You are welcome to make contact with Teach Bhride if you have questions about their facilities. There is ample parking. An infrequent Bus Eireann service (Route 132) runs between Dublin and Tullow. The centre is a 5-minute walk from town, located beside the RC chapel.

2021 Briena Staunton Visiting Fellowship Awarded to Claire Keegan

Trinity College Dublin and Pembroke College Cambridge are delighted to announce that Claire Keegan is the 2021 Briena Staunton Visiting Fellow. The fellowship has been generously endowed by Clinical Professor in Radiology James Meaney in memory of his aunt, Briena Staunton. Following an agreement between the two colleges, a leading international writer, nominated alternately by Trinity and Pembroke, will spend a month writing and supporting students in Dublin or Cambridge. This year Trinity nominated Claire Keegan, an international award-winning short-story writer, who will spend March 2021 in Cambridge.

Claire is an Irish writer whose stories have been published in English by Faber & Faber, have appeared in The New Yorker, Granta, The Paris Review, Best American Stories, won numerous awards  and are translated into 17 languages.  She is internationally renowned as a teacher of creative writing. 

Claire’s debut collection of stories, Antarctica, was a Los Angeles Times Book of the Year.
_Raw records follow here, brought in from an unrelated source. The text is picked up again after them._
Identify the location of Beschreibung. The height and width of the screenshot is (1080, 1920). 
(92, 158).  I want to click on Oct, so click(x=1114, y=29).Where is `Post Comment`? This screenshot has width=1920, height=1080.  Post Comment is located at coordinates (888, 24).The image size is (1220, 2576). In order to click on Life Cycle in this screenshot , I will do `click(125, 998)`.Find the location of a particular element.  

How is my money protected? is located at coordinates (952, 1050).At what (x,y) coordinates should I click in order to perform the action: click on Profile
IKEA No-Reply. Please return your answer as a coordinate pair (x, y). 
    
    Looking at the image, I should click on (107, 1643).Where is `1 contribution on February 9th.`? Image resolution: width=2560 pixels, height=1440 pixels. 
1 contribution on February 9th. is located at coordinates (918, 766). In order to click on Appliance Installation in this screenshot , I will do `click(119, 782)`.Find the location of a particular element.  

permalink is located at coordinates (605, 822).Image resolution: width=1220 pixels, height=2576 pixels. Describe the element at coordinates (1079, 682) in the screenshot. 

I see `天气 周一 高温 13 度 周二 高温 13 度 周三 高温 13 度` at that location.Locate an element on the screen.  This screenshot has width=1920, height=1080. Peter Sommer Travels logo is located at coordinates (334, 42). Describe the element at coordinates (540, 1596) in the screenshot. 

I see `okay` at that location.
The Observer called these stories: ‘Among the finest recently written in English’. It was also awarded the William Trevor Prize, judged by William Trevor. 

In 2007, her second collection, Walk the Blue Fields, was published to huge critical acclaim and went on to win The Edge Hill Prize for the strongest collection published in The British Isles. The prize was adjudicated by Hilary Mantel. 

Foster (2010) won The Davy Byrnes Award, then the world’s richest prize for a story. It was judged by Richard Ford: “Keegan is a rarity-someone I will always want to read’.”